И. С. [4] отрезвил и образумил публику, первый коснувшись, так сказать, "современности". Не в суде глупца, — сказал оратор, — и не в смехе толпы холодной было дело (то есть заключалась причина охлаждения общества к творчеству Пушкина); причины лежали глубже; они были неизбежны и лежали в историческом развитии общества, в условиях весьма многосложных, при которых зарождалась новая жизнь, начинавшая вступать из литературной эпохи в эпоху политической общественной заботы и деятельности. Забвение поэта произошло оттого, что возникли нежданные, но законные и неотразимые потребности, явились запросы, на которые нельзя было не дать ответа. Не до поэзии, не до художества было тогда… (Рукоплескания.) Из храма, где поэт являлся жрецом, где еще горел священный огонь, но горел только на алтаре и сожигал только фимиам, люди пошли на шумное торжище. Поэт-эхо сменился поэтом-глашатаем; раздался голос "мести и печали", а за ним явились и пошли другие, пошли сами и повели за собою нарастающее поколение. Многие в этом изменении задачи поэта видели просто упадок, но мы, сказал оратор, позволим себе заметить, что падает, рушится только мертвое, неорганическое, живое изменяется органически ростом, а Россия — растет! (Рукоплескания.) Точно так же и возрождение в обществе внимания к давно и не без основания забытому поэту И. С. Тургенев объяснял не тем, что поколение, отставшее от поэтов эха и последовавшее за поэтами-глашатаями, раскаялось в своей опрометчивости или утомилось на неприветливом пути. Вовсе нет: "Мы радуемся этому возвращению, — сказал И. С. Тургенев, — в особенности потому, что возвращающиеся к ней (поэзии Пушкина) возвращаются не как раскаявшиеся грешники, не как люди, разочарованные в своих надеждах, утомленные собственными ошибками, не как люди, которые ищут пристанища и успокоения в том, от чего они отвернулись, — нет, в этом явлении мы скорее видим симптом хотя некоторого удовлетворения, видим доказательство, что хотя некоторые из тех целей, для которых считалось не только дозволительным, но и обязательным приносить в жертву все не идущее к делу, что эти некоторые цели признаются уже достигнутыми и что будущее сулит достижение и других".
"Нарастающее поколение", принятое под защиту И. С. среди царившей против него вражды, была первая, светлая минута пробуждения мысли "современников о современном" [5].
Но никто не подозревал, чтобы эта же "современность" могла завладеть всем существом, всей огромной массой слушателей, наполнявшей огромный зал Дворянского собрания, и что это совершит тот самый Ф. М. Достоевский, который все время "смирнехонько" сидел, притаившись около эстрады и кафедры, записывая что-то в тетрадке.

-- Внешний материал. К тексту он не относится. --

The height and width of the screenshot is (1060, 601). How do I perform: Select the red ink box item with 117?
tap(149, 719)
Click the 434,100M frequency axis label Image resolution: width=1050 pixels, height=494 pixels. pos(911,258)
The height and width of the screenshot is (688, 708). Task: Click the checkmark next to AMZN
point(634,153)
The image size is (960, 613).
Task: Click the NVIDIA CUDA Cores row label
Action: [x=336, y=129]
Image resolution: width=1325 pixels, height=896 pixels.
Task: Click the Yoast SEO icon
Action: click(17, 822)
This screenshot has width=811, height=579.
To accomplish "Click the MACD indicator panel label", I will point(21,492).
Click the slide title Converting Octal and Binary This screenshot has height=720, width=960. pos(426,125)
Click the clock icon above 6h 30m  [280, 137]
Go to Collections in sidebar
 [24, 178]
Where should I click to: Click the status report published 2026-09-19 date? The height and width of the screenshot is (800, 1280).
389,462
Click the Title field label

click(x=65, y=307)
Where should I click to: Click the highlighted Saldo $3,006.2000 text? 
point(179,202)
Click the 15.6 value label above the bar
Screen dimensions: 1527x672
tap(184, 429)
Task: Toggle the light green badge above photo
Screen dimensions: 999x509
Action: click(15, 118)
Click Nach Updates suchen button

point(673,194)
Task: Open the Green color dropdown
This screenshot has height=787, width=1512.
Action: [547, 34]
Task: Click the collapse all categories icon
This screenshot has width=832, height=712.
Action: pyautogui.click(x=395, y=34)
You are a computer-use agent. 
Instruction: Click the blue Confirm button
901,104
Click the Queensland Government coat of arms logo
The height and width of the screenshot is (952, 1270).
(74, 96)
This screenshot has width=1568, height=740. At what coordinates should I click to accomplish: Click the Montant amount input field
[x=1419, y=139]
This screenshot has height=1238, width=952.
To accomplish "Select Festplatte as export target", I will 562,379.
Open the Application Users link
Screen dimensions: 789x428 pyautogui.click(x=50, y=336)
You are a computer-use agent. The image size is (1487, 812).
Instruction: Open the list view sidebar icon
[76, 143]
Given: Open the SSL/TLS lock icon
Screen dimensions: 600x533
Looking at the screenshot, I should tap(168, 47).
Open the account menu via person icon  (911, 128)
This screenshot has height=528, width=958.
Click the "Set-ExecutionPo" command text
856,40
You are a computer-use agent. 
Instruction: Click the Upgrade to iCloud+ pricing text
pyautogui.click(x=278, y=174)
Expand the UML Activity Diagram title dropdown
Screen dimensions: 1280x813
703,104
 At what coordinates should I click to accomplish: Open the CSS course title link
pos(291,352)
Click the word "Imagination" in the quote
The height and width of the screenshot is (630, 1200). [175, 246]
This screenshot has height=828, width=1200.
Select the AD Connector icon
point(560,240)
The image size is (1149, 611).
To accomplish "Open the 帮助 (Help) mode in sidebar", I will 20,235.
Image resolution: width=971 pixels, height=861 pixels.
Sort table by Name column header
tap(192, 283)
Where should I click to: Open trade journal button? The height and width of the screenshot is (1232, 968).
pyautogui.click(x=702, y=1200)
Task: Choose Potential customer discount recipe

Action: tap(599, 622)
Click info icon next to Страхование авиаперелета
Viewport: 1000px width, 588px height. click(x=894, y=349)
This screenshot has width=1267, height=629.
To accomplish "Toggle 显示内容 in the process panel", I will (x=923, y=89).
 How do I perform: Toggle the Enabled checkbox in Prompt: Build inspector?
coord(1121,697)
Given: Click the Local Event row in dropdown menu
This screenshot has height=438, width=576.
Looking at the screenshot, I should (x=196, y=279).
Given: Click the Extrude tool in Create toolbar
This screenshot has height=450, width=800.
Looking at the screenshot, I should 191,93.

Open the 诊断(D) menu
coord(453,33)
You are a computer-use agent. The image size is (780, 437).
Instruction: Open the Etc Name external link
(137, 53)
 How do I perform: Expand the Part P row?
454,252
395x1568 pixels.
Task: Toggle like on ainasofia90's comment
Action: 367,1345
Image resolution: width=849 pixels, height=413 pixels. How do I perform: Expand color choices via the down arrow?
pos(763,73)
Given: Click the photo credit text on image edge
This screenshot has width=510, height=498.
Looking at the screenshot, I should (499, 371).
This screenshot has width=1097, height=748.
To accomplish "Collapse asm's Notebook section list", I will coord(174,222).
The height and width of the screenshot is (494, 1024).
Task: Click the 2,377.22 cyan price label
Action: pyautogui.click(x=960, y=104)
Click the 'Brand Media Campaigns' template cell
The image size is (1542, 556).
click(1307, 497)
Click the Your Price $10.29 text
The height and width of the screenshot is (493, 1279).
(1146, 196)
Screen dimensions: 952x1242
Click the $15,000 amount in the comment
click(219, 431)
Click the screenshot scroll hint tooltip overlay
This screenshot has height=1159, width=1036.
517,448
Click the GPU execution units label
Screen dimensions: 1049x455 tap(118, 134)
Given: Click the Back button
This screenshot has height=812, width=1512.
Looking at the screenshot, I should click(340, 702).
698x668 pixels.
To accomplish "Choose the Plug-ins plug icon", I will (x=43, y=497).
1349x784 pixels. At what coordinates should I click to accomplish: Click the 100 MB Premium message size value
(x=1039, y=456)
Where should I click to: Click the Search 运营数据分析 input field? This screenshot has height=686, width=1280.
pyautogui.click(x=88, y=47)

Когда пришла его очередь, он "смирнехонько" взошел на кафедру, и не прошло пяти минут, как у него во власти были все сердца, все мысли, вся душа всякого, без различия, присутствовавшего в собрании. Говорил он просто, совершенно так, как бы разговаривал с знакомыми людьми, не надседаясь в выкрикивании громких фраз, не закидывая головы. Просто и внятно, без малейших отступлений и ненужных украшений, он сказал публике, что думает о Пушкине, как выразителе стремлений, надежд и желаний той самой публики, которая слушает его сию минуту, в этом же зале. Он нашел возможным, так сказать, привести Пушкина в этот зал и устами его объяснить обществу, собравшемуся здесь, кое-что в теперешнем его положении, в теперешней заботе, в теперешней тоске. До Ф. М. Достоевского этого никто не делал, и вот главная причина необыкновенного успеха его речи [6].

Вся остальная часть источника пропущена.